Кажется, достаточно оснований, чтобы предъявить Идалии Полетике обвинение в написании пасквильного «диплома». Она не иностранка, принадлежала к светскому обществу, умела и любила интриговать. (Кстати, есть сведения, что ее мать в молодости занималась шпионажем.) С ее точки зрения, у нее были все основания прибегнуть к интриге, понадеявшись на свой ум и отбросив все «условности» морали.

Идалия была совершенно уверена в связи Пушкина с Александриной. Именно она явилась источником этой гнусной сплетни. По ее словам, сама Александрина, сестра жены Пушкина, рассказала ей об этом. Это была явная ложь, но Идалия до конца дней своих твердила, что Пушкин стрелялся из-за преступной своей любви к Александрине, вернее, из-за боязни, что Дантес увезет ее вместе с женой Екатериной во Францию.

События ноября 1836 года развивались не по предполагаемому плану… Проведя краткое самостоятельное расследование, Пушкин вечером 4 ноября посылает Дантесу вызов. Геккерн, получив его утром следующего дня (Дантес был на дежурстве), впадает в панику и едет к Пушкину, чтобы попробовать хотя бы отсрочить дуэль. Это ему удается: дуэль откладывается на сутки. Барон просит Натали написать письмо Дантесу с просьбой отказаться от поединка.

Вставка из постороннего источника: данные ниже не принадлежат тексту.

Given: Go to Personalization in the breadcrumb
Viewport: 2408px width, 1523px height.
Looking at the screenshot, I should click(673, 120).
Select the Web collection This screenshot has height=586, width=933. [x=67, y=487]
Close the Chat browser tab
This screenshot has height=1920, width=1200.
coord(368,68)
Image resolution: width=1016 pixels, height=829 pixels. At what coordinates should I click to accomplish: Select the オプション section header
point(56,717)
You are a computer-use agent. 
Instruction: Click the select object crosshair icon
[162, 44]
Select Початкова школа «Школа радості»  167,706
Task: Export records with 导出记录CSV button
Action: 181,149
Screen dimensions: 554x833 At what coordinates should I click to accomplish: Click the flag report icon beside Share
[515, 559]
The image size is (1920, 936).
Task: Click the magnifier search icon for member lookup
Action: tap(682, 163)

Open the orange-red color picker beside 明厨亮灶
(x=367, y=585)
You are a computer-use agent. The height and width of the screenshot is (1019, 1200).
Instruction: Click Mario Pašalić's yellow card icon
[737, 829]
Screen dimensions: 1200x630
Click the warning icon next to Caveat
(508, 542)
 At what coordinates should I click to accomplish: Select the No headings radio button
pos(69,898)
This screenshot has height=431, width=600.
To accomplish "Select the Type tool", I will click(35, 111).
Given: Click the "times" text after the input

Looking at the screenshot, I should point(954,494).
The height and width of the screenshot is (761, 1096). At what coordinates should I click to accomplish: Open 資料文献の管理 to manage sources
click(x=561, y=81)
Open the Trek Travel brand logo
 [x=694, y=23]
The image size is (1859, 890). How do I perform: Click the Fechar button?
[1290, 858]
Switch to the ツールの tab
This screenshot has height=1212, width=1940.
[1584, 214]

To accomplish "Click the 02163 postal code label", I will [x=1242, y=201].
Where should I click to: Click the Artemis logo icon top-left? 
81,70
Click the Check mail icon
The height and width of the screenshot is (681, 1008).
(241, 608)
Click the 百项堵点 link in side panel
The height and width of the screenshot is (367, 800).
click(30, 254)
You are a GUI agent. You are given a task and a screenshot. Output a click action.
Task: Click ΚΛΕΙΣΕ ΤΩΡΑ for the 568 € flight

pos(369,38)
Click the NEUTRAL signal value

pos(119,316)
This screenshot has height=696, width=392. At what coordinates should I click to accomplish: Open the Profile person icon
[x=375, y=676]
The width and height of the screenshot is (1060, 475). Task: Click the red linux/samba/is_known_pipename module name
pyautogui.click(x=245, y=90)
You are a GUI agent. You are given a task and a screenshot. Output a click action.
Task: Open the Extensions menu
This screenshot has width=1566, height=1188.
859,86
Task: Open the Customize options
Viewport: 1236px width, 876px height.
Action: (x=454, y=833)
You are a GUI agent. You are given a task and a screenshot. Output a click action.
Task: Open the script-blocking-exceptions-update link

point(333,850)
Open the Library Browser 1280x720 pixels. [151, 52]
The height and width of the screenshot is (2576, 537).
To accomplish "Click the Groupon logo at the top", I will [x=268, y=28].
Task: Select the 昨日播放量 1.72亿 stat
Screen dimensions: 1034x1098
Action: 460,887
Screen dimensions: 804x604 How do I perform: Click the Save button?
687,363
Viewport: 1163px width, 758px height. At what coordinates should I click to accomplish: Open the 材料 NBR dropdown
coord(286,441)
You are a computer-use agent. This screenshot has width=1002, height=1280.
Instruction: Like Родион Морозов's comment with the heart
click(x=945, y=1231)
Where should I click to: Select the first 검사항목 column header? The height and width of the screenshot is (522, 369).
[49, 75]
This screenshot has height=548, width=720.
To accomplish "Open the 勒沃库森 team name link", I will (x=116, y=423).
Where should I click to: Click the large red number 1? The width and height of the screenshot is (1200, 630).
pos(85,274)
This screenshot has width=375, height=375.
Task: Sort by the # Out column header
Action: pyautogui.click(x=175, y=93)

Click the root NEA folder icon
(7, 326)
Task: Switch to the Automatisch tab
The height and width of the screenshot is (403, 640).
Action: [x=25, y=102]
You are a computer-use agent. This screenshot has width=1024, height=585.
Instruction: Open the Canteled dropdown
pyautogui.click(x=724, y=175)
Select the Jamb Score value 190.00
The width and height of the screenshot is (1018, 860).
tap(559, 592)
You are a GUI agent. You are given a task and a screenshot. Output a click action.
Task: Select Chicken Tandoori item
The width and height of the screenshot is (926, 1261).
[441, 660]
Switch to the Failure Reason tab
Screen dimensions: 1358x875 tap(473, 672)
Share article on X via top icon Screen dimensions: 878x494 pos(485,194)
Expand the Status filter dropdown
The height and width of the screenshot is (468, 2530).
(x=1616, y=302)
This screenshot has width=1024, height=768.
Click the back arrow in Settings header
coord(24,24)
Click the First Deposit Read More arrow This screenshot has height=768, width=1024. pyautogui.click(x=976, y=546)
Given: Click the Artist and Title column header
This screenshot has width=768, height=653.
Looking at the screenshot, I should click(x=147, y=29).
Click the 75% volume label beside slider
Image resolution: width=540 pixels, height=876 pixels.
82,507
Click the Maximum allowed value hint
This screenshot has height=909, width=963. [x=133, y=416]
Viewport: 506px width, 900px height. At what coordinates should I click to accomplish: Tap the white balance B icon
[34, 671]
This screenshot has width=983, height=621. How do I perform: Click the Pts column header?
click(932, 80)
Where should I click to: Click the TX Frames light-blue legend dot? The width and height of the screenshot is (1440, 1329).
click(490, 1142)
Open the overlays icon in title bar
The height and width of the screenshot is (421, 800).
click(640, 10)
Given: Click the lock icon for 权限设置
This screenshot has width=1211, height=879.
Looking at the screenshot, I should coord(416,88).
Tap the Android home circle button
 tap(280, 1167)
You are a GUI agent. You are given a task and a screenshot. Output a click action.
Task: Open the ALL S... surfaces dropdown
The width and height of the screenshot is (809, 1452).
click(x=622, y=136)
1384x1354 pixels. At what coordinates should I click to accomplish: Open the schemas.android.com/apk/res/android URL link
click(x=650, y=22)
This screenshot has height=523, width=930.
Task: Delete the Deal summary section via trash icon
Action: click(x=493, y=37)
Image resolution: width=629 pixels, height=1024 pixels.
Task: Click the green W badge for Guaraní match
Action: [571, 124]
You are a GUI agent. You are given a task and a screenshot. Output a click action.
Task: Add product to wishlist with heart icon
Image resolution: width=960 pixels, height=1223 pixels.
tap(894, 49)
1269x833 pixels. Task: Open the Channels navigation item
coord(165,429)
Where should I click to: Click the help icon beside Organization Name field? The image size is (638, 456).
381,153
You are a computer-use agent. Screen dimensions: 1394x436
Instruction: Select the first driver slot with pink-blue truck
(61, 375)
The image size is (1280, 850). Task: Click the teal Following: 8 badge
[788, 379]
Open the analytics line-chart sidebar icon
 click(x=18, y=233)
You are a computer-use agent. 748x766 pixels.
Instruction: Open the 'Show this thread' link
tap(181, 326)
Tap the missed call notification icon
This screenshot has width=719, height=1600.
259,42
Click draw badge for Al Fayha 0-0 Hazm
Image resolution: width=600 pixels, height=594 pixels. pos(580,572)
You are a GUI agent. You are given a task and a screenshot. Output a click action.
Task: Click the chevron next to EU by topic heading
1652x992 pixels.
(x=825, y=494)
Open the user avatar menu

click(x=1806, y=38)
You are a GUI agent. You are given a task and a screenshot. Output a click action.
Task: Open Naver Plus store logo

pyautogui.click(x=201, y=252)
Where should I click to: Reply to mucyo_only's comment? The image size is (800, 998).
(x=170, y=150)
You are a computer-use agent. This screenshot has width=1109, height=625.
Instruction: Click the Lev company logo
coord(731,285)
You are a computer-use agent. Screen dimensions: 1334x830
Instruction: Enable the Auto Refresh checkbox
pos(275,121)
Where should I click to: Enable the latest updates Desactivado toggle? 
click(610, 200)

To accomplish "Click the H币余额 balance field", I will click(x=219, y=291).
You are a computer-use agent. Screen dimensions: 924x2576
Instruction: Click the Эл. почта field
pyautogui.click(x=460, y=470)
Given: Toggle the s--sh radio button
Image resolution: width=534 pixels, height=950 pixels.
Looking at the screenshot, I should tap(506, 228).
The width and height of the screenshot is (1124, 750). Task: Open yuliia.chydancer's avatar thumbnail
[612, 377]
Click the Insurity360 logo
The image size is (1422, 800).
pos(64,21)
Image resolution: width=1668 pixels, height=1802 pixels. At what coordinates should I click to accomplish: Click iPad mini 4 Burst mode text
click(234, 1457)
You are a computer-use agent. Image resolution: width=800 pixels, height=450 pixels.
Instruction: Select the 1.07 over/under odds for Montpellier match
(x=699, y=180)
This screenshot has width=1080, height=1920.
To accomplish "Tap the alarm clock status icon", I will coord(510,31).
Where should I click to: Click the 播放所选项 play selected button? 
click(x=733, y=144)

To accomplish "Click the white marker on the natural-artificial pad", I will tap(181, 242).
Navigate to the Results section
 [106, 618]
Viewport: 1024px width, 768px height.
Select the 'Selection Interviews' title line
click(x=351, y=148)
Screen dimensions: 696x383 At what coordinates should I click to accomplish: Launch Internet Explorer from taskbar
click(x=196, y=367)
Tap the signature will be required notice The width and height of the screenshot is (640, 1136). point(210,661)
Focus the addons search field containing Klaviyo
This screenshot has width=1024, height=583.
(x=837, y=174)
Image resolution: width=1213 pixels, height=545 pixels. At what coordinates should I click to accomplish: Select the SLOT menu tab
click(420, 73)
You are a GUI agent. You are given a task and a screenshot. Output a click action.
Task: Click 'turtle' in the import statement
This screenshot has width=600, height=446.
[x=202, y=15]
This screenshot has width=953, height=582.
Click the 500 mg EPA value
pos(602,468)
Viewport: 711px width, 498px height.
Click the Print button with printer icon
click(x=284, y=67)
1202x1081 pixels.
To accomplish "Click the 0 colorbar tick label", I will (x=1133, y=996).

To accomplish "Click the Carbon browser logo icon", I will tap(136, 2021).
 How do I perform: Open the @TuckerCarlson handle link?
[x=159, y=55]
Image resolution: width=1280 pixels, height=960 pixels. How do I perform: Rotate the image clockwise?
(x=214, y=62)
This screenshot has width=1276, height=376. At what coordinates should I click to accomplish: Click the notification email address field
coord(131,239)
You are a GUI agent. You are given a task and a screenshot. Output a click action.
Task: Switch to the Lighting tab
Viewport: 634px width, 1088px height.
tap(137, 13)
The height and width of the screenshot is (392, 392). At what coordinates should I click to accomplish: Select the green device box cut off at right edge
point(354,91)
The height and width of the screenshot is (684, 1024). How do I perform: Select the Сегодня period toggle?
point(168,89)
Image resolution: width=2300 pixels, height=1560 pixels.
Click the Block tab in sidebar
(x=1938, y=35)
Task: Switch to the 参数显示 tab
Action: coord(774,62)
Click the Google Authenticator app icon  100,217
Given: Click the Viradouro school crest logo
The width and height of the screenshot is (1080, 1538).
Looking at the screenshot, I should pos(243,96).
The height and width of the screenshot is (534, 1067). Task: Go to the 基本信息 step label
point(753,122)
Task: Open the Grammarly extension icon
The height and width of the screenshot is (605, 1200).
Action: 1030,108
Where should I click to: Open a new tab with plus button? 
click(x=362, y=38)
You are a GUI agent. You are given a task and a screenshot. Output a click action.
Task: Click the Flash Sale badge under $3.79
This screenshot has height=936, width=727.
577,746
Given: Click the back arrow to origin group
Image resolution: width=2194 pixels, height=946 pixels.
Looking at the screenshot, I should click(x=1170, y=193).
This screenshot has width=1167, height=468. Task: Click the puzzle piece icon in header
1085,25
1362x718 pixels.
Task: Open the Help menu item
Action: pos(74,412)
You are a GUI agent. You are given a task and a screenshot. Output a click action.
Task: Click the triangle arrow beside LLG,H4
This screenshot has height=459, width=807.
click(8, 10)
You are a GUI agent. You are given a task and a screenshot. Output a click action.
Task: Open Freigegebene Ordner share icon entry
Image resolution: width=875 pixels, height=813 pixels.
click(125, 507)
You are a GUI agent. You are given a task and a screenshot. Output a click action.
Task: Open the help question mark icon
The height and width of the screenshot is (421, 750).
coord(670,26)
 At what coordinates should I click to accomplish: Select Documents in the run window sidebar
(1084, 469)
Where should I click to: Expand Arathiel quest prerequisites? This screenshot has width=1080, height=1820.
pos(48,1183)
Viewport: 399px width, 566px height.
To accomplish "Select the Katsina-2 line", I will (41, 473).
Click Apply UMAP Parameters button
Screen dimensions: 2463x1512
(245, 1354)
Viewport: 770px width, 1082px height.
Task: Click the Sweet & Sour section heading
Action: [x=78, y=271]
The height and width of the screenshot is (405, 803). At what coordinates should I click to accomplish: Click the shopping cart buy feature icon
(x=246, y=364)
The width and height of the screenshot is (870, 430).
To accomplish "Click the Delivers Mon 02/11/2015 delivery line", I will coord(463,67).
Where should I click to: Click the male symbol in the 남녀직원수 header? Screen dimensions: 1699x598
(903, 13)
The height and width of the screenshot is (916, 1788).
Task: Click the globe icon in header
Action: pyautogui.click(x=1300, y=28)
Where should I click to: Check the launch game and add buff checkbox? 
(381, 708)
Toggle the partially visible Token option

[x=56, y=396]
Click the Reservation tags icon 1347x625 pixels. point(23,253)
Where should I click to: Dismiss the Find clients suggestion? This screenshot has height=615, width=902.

Она не соглашается. Далее он обращается к Жуковскому и тетке сестер Е. И. Загряжской… Друзья поэта Вяземский и Вильегорский, сам государь оказываются втянутыми в обсуждение дуэльной истории… Как известно, ее развитие приостановило предложение Дантеса жениться на Екатерине Гончаровой.

Если Идалия Полетика была инициатором подстроенного свидания, то первый, к кому должен был обратиться Дантес, была именно она, жена сослуживца и приятеля, в доме которых он — частый гость. Вызов на дуэль, несмотря на «любовь» Пушкина к Александрине, спутал все карты Идалии, она стала лихорадочно искать выход из непредвиденной ситуации. И возможно, именно в ее голову пришла идея женитьбы — ход, надо признать, блестящий, дерзостный, неожиданный, совсем в ее стиле. Женитьба формально устраняла подозрения Пушкина, спасала дипломатическую карьеру Геккерна, отводила от Дантеса дуло пистолета, а от нее — всякие подозрения в соучастии. Все свое красноречие Идалия употребила на то, чтобы убедить Дантеса: нет иного выхода, кроме женитьбы.